I just downloaded the New Yorker article on Gary Kasparov. I haven’t looked at it yet (that’s for when I’m off line at home), but it should make for interesting and timely reading. He’s been on my mind a lot here even if his name is suspiciously absent from most news outlets, and especially the television news channels. I’m curious what the stations were showing during the dissident marches last spring, I know they mentioned them, but according to most western sources the scale and coherence of the movement were minimalized, to say nothing of the somewhat extreme reaction by the government and pro-Kremlin youth groups. This latter element, by the way, is for me the most alarming element of the situation here, although to be honest I haven’t seen anything from them first hand.

Yesterday I asked one of my teachers about Kasparov and she explained that he and his “Other Russia” movement (briefly: a coalition of the various disenfranchised political parties who really only share common ground in the fact their opposition to the current regime, check out the article for more here, I guess) are sympathetic to educated, informed Russians because of his criticism of the fact that in Russia today there is capitalism but no real democracy. Nevertheless, from her point of view he lacks any meaningful program for changing Russia and in this lies his, and his movement’s weakness. This is nothing new, of course, and again I haven’t read the article yet so maybe this is better hashed out there. All the same, even without a substantive plan for Russia’s feature, the very fact of resistance is meaningful, and, from my limited perspective, essential to the future of this country. It’s for this reason that the coalition includes radical groups like Edward Limonov’s National Bolsheviks, who, I must admit, make me just as nervous as the United Russia youth and the folks spraying pro-Putin graffiti all over the place.
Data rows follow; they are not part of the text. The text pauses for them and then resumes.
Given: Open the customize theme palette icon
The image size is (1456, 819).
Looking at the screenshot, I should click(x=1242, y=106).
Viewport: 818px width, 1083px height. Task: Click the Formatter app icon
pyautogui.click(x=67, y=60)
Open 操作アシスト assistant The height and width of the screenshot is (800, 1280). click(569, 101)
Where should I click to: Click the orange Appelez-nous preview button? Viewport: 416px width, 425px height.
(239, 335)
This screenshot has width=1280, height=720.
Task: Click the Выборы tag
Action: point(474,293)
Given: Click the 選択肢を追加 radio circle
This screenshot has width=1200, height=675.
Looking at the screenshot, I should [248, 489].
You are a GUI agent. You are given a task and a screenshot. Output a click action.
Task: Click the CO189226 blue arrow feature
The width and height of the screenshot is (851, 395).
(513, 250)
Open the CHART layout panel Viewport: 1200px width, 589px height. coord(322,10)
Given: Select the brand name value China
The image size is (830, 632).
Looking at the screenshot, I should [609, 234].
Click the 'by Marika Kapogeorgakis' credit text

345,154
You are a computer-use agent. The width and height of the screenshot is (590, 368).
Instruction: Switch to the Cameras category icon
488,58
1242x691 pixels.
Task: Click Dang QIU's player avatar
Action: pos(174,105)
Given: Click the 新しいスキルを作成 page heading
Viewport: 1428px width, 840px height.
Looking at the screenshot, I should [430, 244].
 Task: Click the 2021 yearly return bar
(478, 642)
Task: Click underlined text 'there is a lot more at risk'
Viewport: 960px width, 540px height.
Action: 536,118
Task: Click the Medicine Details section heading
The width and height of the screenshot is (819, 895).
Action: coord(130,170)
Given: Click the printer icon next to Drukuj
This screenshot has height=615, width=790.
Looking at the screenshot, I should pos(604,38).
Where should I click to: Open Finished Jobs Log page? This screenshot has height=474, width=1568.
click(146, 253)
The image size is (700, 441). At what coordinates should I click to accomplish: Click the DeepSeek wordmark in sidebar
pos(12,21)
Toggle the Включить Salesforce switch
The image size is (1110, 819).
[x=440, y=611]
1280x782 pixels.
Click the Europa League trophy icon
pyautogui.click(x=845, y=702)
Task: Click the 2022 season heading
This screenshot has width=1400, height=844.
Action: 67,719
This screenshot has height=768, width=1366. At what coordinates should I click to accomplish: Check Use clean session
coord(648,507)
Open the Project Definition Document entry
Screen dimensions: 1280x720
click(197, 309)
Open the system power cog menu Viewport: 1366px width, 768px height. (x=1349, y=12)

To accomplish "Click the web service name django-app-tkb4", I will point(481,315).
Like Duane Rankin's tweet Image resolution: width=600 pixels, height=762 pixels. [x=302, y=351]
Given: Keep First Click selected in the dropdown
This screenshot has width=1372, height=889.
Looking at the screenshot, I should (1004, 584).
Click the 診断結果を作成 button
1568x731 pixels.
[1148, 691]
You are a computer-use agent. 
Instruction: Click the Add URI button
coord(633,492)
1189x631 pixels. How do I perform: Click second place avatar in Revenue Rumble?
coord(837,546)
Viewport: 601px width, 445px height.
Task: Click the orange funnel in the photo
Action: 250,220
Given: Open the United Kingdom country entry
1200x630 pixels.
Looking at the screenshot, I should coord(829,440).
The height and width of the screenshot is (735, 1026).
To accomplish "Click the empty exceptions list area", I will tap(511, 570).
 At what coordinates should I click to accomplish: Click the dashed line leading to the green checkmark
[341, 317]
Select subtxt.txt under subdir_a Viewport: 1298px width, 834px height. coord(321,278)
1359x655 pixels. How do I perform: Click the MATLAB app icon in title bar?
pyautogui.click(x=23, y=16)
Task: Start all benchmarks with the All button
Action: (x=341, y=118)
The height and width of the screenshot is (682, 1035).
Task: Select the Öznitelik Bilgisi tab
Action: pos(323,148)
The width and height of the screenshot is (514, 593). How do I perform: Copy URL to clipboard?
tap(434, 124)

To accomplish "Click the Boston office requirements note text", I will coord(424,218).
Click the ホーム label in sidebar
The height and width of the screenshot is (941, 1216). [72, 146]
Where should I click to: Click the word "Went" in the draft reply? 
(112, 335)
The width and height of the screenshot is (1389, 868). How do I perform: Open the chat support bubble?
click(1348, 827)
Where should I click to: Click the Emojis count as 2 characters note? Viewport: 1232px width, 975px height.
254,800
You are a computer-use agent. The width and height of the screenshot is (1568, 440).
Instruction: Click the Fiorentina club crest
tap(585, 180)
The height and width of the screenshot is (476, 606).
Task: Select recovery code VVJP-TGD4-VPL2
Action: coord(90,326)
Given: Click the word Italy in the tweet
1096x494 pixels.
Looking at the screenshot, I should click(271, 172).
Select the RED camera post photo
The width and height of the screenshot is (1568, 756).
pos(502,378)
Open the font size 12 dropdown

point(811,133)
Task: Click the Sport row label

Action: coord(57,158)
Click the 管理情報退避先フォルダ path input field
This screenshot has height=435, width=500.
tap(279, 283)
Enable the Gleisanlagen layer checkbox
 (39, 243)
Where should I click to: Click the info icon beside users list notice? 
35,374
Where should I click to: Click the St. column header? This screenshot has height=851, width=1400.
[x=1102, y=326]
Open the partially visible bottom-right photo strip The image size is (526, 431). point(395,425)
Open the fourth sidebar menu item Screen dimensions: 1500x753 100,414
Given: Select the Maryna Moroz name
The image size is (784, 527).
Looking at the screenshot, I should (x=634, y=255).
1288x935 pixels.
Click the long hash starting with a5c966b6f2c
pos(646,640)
But I’m still trying to figure out where Kasparov et al fit into the minds of those less educated, severely less informed Russians. People like my Ivan, below.

Also my Babushka. It’s been quite awkward for me that we’ve had a number of critical, substantive conversation about politics in the United States, but next to nothing about Russia. We watch the news religiously, but all that really comes out of the Russia stories are her praise for Putin, and now Zubkov. Ои, какой молодец, наш президент! She’s certainly an intelligent, well-educated woman with strong, laudable values, and I wouldn’t say she’s simply parroting her beloved news broadcasts; but there is an extent to which these exclamations feel automatic, thoughtless. Ripe for manipulation. It bothers me a great deal.

But, it must be said, it’s near impossible for me to really look at the current situation from her perspective, or from the point of view of anyone who’s lived through the last two decades. But then, of course, working towards understanding that perspective is part of why I’m here.